At least two people have been reported killed, several injured and a number of houses burnt down in a chieftaincy-related clash that rocked Bolgatanga, the Upper East regional capital, Saturday night.
“Everybody is inside their rooms as I speak to you. I peeped through my windows and saw thick smokes going up from some houses. The Fire Service blew their siren through our area. At a point I saw soldiers and police rescuing people. But I saw them carrying one person with blood all over his body. I believe he was shot dead by those fighting,” a resident told Starr News last night on the telephone.
Houses burnt still uncounted for
Gunshots, too numerous to count, were fired within Atulbabisi, the commercial core of the regional capital where two factions from the same family have remained locked in a tense struggle over a chieftaincy title. Military and police patrols have been intensified in the troubled area as the surviving victims of the latest faceoff mourn their losses.
Alleged cause of Saturday’s clash
The latest bloody phase of the conflict, in what has doubled the soldiers stationed at every corner of Atulbabisi with guns pointing down as military vessels wheel slowly through the streets, has been linked to some comments passed over the use of a royal cemetery by somebody suspected of sympathies to one of the feuding factions.

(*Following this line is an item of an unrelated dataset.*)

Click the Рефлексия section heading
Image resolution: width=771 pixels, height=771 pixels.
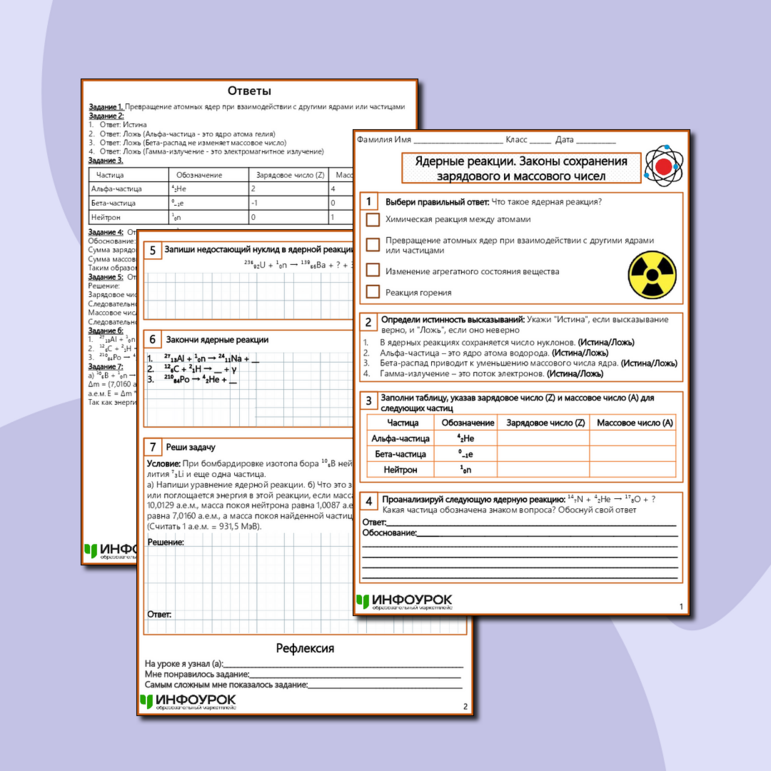[305, 648]
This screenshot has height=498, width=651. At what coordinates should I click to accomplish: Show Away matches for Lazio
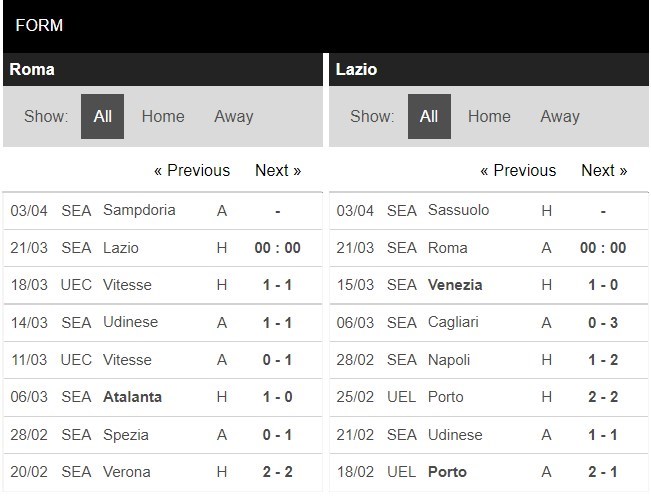click(x=559, y=116)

Some burial rituals, according to sources, were held Saturday at the said cemetery for a young man who died on one side of the chieftaincy divide. Whilst the mourners were returning from the walled graveyard, somebody from the other faction reportedly hurled abuses at them- allegedly saying the loss was well deserved for their evil deeds.
One of the victims of the clash
“Even though they’ve buried the person, there are some rituals they also organised for the person at the cemetery. They performed his funeral today and went to the cemetery to also perform the burial formalities. The person saw them coming and said, ‘That is how they do questionable things and die mysteriously in return’. Later, two men went to his house and asked the owners of the house to evict him. They warned that nobody should blame them if they did not tell him to pack out of the house.
“So, this night, I saw two guys around that house. I was inside with a friend when all of sudden we heard gunshots. They were firing by heart. There was exchange of fire. Later we heard the siren of the police. I saw that they carried somebody into the police ambulance. The way they carried the person, if he was not dead, then he was seriously injured. This area has become something else,” a resident of the area said.
“We have deployed everything”- Police
The protracted dispute, said to have emerged in the 1970s and was well managed for decades, escalated after the former Paramount Chief of Bolgatanga, Naba Martin Adongo Abilba III, passed away late in 2013.
Worth of properties damaged still unknown
The family became sharply divided once again, either side going the way it deemed fit to choose a successor. Whilst the conflict has remained a subject of tussle before the House of Chiefs and the court of law, there have been periodic bloody clashes between both factions despite the mounting of military tents in that commercial enclave of the regional capital.
The latest development left the Bolgatanga Municipal Police Command awake throughout Saturday night.
“We have deployed everything with the military and police personnel to the area. The Fire Service is also on the ground. As at now, I’m here on the ground. I have not gone home yet,” the Municipal Police Commander, Superintendent Samuel Punobyin, told Starr News at midnight Saturday.